Methadone, a safe and effective long-acting opioid analgesic, is useful for managing chronic pain. As with other opioids, methadone could be used as part of a comprehensive pain management plan. It should be considered a viable option for pain relief when adequate relief has not been achieved by other pharmacologic and nonpharmacologic modalities. Nonsteroidal anti-inflammatory drugs (NSAIDs) and adjuvant agents to manage neuropathic pain (e.g., tricyclic antidepressants, anticonvulsants) are commonly given in combination with methadone.

Although methadone has gained acceptance for the treatment of moderate to severe pain, a number of authors have cautioned clinicians about the complexities of dosing methadone and have suggested that the drug be prescribed by only practitioners with sufficient experience in an adequately monitored setting. Methadone can be safely used when initial doses are low, conversion ratios are adjusted to the previous opioid dose, and the dosage is slowly adjusted according to the patient's response. General principles of dosing methadone are similar to those of other opioids; however, dosage escalations must be done slowly and cautiously because of the drug's unique pharmacokinetics. Dosage reductions are often warranted when patients experience excessive sedation, primarily due to accumulation of the drug.

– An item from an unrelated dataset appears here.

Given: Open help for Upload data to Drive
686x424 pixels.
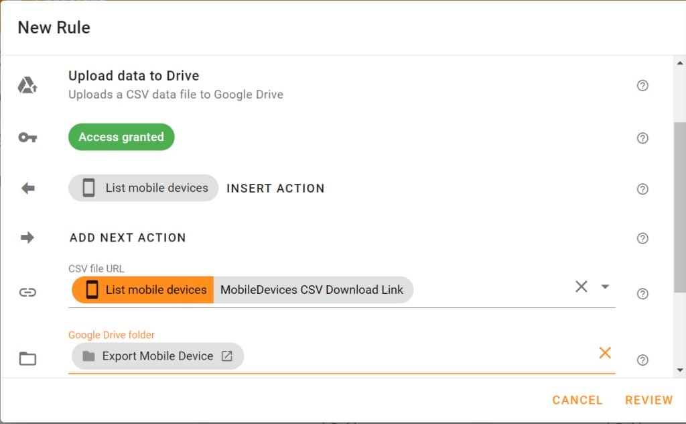Looking at the screenshot, I should pos(642,86).
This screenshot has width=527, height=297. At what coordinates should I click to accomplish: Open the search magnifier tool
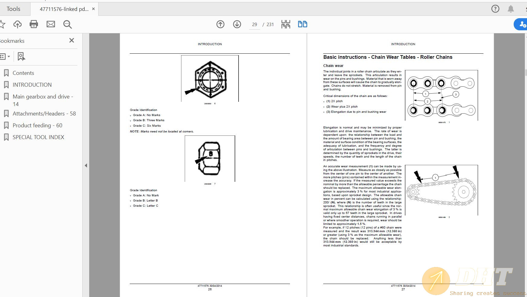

Methadone's long half-life is not dependent on a specialized delivery system, as is the case with transdermal fentanyl or sustained-release formulations of morphine and oxycodone. The pharmacokinetic and pharmacodynamic properties of methadone are complex and incompletely documented. Although methadone may have a long elimination half-life (up to 128 hours), the elimination half-life does not necessarily reflect the duration of analgesia. Patients may require methadone administration every 6-8 hours to achieve adequate pain relief, though repeated oral administration of methadone may lead to progressively longer intervals of administration. As a result of the dissociation between half-life and duration of analgesia, methadone can accumulate in the tissue. Patients must be reassessed every few days when methadone is initiated and when the dosage is increased. However, once the dosage is established, follow-up visits can be clinically determined based on specific patient factors. With a 3-day phased conversion from morphine to methadone, the analgesic effects take a median of 5 days (range, 4-13 days) to stabilize.